なんでも泥酔し、咎めた先輩鍛冶師を一方的に殴りつけたのだと。
鍛冶場では、一切の飲食は禁止であり、特に飲酒などはとんでもない。
それが露見しただけで馘になっても文句が言えない行為だが、さらに暴力沙汰ともなると、馘のうえに重い刑罰も避けられない。
だが、ボルドクの横やりで処分は保留となっており、シンクロウは第三工房のどこかで謹慎中らしい。

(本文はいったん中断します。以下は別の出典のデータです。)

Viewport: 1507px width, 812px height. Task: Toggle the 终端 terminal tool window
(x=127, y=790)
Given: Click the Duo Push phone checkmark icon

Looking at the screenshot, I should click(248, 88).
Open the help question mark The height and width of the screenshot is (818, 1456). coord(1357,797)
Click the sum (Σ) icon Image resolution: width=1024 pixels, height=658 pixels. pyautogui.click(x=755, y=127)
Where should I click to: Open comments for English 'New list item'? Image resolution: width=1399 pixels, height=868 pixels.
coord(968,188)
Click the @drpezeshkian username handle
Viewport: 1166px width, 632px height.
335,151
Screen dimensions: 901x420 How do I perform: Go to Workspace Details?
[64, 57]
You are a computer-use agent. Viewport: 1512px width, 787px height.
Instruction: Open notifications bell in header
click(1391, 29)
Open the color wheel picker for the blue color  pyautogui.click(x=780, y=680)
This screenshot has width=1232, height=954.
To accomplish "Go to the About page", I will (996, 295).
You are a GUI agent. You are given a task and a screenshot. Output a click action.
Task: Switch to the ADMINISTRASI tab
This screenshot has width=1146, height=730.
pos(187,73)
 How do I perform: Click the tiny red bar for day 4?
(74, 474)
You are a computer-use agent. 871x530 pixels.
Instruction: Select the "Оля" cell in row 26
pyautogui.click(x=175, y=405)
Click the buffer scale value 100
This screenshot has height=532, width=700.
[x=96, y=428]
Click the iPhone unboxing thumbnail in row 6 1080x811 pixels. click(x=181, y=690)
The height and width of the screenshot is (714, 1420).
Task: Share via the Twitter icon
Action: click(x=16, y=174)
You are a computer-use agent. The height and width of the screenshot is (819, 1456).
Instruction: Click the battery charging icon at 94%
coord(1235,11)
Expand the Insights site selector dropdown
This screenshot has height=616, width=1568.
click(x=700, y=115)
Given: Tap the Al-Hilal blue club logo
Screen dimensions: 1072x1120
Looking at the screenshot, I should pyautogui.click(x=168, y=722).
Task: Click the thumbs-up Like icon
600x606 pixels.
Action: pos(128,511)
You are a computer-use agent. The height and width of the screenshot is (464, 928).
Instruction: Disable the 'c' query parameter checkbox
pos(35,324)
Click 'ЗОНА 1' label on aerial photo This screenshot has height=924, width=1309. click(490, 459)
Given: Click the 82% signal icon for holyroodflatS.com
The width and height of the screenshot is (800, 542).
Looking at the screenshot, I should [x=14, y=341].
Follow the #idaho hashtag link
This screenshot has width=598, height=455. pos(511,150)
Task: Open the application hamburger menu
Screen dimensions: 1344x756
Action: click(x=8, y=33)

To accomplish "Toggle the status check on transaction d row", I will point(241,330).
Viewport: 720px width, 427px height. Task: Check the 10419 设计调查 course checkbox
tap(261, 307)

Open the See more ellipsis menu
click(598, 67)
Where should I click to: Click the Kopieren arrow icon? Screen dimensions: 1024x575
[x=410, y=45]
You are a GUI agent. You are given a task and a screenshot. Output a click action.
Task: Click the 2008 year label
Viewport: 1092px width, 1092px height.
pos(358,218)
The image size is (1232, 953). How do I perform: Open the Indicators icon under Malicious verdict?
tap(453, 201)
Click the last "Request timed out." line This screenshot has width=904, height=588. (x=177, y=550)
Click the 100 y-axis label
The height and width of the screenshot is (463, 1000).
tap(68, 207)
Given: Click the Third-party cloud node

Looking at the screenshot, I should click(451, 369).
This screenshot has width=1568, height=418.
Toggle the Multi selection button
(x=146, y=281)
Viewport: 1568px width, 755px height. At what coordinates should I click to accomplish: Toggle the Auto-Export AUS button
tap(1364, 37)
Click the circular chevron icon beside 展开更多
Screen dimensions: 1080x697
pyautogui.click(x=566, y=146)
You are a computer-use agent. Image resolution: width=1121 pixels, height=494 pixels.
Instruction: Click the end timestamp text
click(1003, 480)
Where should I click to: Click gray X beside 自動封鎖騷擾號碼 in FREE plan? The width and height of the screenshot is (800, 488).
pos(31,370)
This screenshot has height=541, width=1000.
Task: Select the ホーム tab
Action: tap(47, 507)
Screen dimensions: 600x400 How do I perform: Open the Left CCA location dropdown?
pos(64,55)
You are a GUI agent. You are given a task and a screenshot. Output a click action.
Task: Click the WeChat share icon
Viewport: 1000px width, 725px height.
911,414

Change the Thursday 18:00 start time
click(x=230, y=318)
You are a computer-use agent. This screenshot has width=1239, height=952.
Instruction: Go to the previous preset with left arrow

むろん、この男は何の見返りもなしにそんなことをしているわけではない。
とは言え、おそらく深い考えもない。
ただ、トムスフの弟子と言う立場のマシロに、嫌がらせをしたいだけだ。
目を病んで工房長から退くまで、次の大鍛人はトムスフに間違いない、と誰もが口を揃えていた。
当代の大鍛人フレルバタルの直弟子にして、彼の打った鋼は暖かみがある、と評されるほど温厚な人格者である。当然、鍛冶の腕も他の工房長より頭抜けていた。
工房長を退いたとしても、大鍛人に選ばれる可能性はなくならない。ボルドクにとって、トムスフは目障りで目障りで仕方がなく、だが、直接攻撃すれば、彼を慕う第一工房の鍛冶師らが、反旗を翻す可能性がある。
だから、トムスフの一番新しい弟子であるマシロに八つ当たりをしている。それだけだ。
くだらない男だ。だが、兄の身の安全は、確かにこの男が一端を握っている。
「…わかりました」
「そんな顔するなよお?な、さっきも言ったように、お前は大罪を犯すとは言え、それはひいてはアスランの為だ。なにも、ビビることはねえ」
「お話はこれだけですか。そうなら、さっさと行ってきます」
「おお、さっさと行けや、この鈍間野郎!!」
どん、とボルドクはマシロを突き飛ばし、そのままどうなったか見もせずに歩み去る。
「…」
なんとか壁に手をついて転倒を免れたマシロもまた、その肉厚の背中を見てはいなかった。
(どうするか)
ボルドクは調子のいいことを言っていたが、もし本当に『紅鴉の爪』を二太子の許しなく持ち出せば、罪に問われるにきまっている。
その時、ボルドクは自分が命じたとは絶対に認めないだろう。
うまくいけば『紅鴉の爪』を研ぎ直した鍛冶師と讃えられ、露見すれば、弟子を唆したのはトムスフだと言い立てて、マシロと共に死罪にできる。
どちらにせよ、ボルドクの得にしかならない。
そう、あの緩い脳味噌は皮算用しているのだろうと、マシロは唾を吐きたい気分になった。
再び壁に背を預け、やや曇りだした空を見上げる。
「…羊肉は熱いうち、だな」
小さな昏い呟きは、舞い落ち始めた雪に紛れ。
誰の耳も拾わないまま、散っていった。